80 per cent of the population is farmers who cultivate mainly rice and raise fish, shrimps and crabs. They also raise pigs, cows, chickens, ducks.


According to government records, over 90 per cent of local people are reportedly literate. Local religions are not allowed to run schools and hospitals except for day care centers.


The region has followers of Buddhism, Cao Dai, Christianity and Hoa Hao. Cao Dai, a syncretic belief system, and Hoa Hao, a Buddhist sect, were both founded in southern Vietnam.

Pilgrim center
The popular tomb of Father Francis Xavier Truong Buu Diep, located in the compound of Tac Say church in the southern province of Bac Lieu, attracts 100-200 pilgrims from various faiths every day. They visit the tomb to pray, give offerings and even place bottled water and medicine on the tomb.

Tens of thousands of pilgrims throughout the country visit the tomb and mark the anniversary of Father Diep's death on March 12.

Born in 1897 in An Giang province, Father Diep was ordained a priest in Phnom Penh (Cambodia) in 1924. After he returned to Vietnam, he taught at a local seminary and served as pastor of Tac Say parish for 16 years. He also founded many parishes in the area and helped local poor people regardless of their background.

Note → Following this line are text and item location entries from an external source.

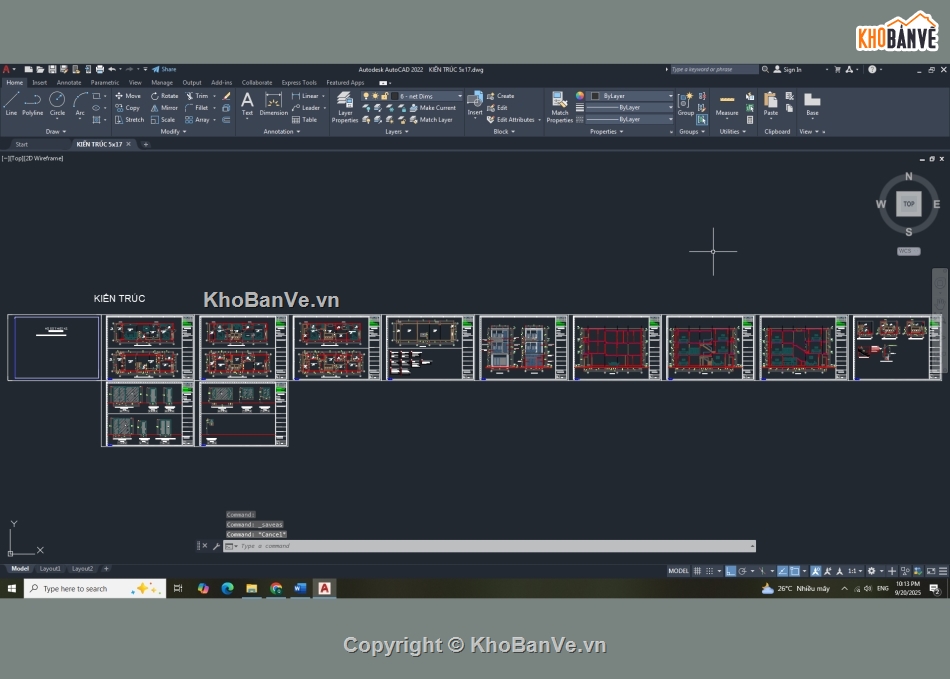
Task: Click the Polyline tool
Action: 33,102

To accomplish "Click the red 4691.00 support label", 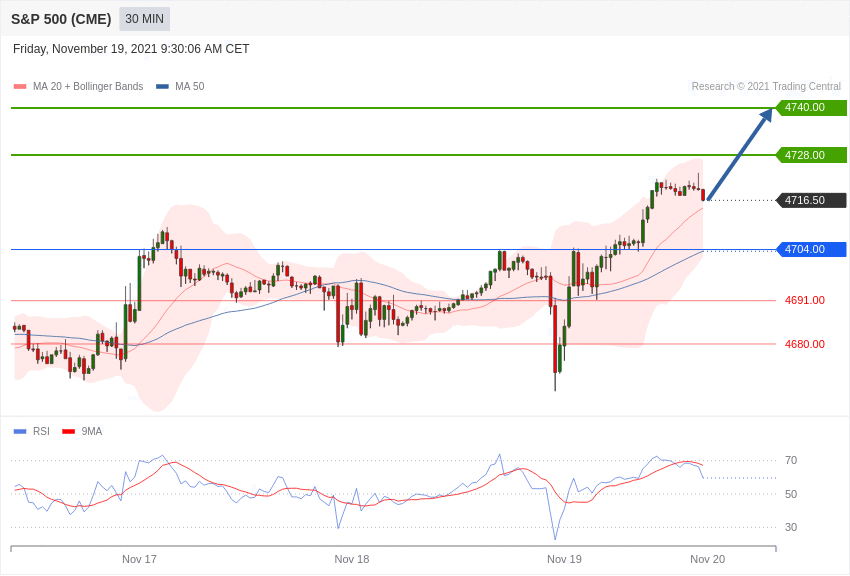I will [x=805, y=300].
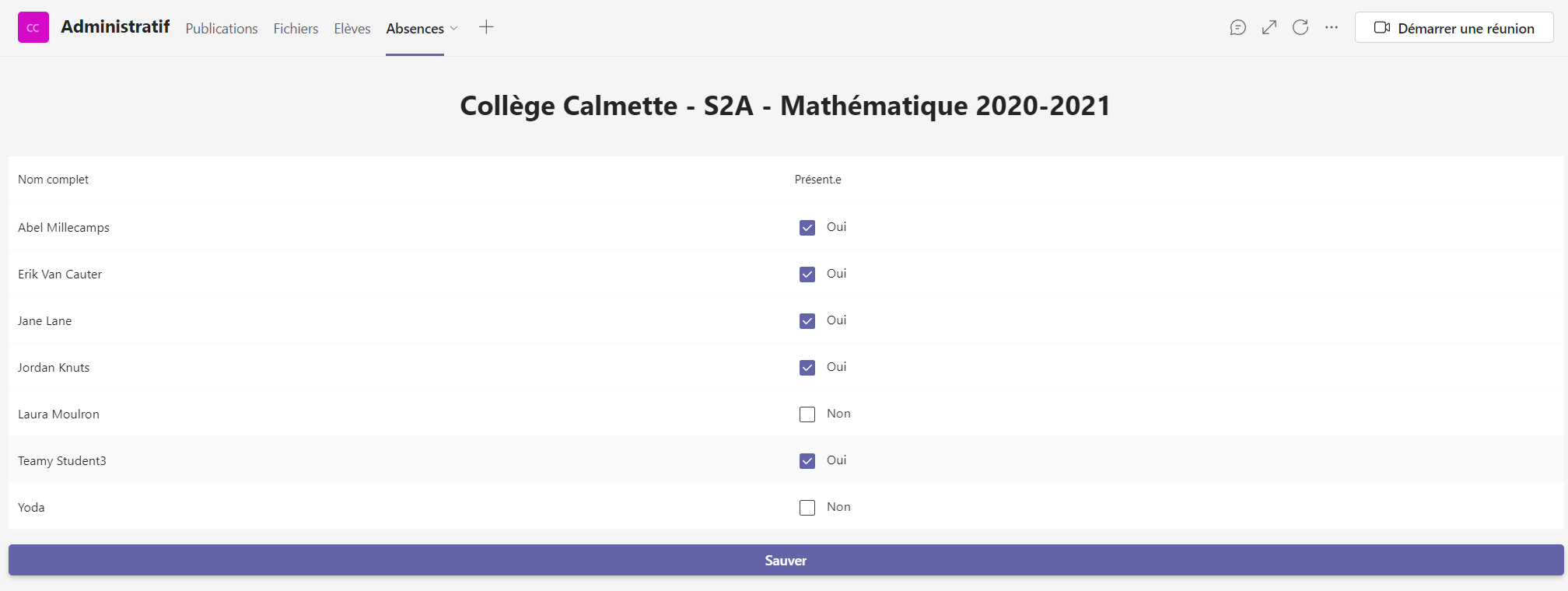Screen dimensions: 1568x591
Task: Check the presence box for Yoda
Action: coord(807,508)
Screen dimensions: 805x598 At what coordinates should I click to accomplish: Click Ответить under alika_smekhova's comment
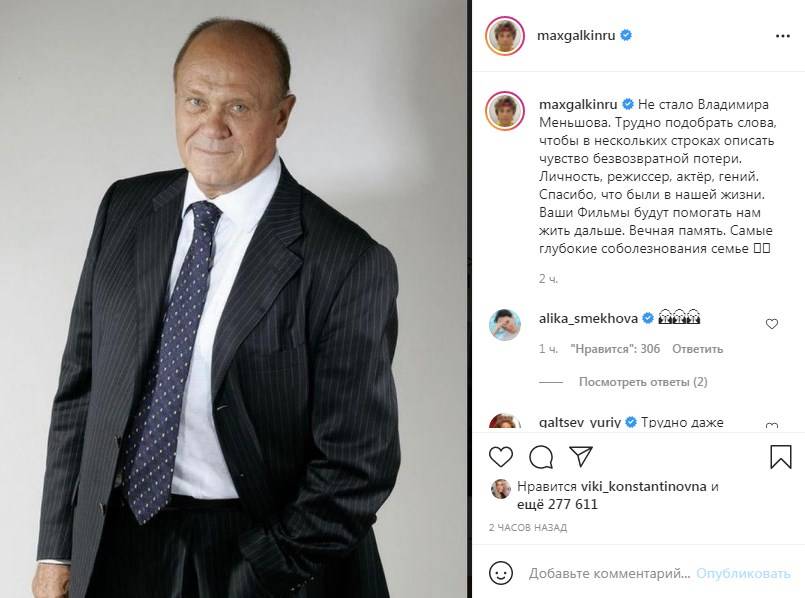(697, 349)
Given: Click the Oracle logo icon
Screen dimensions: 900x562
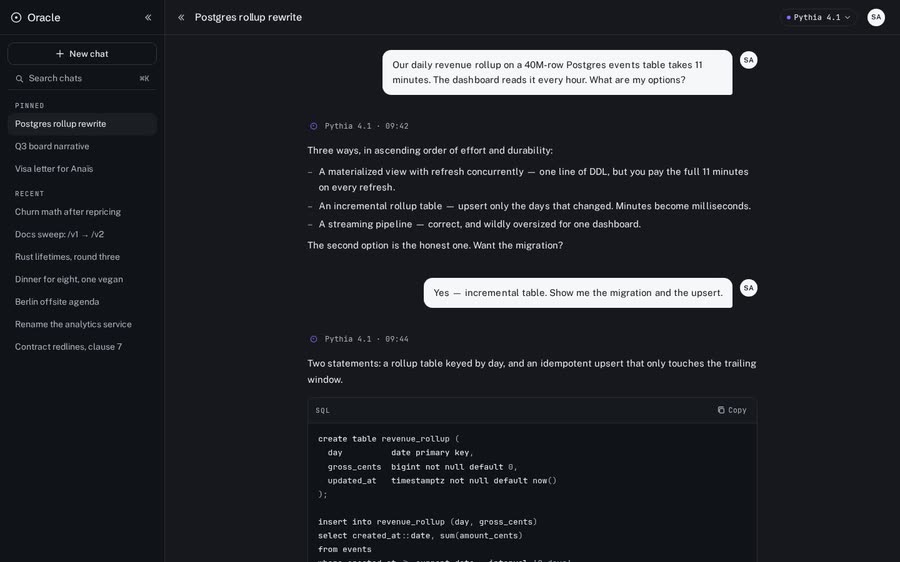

When many people fled to avoid fighting between the French and Viet Minh forces just after World War Two, Father Diep decided to stay with the local people.

He and 70 other Catholics were arrested by anti-Catholicism soldiers on March 12, 1946. He offered his own life in place of the 70 people after hearing that soldiers planned to burn them to death. He was stripped naked, beheaded and his body thrown in a small pool.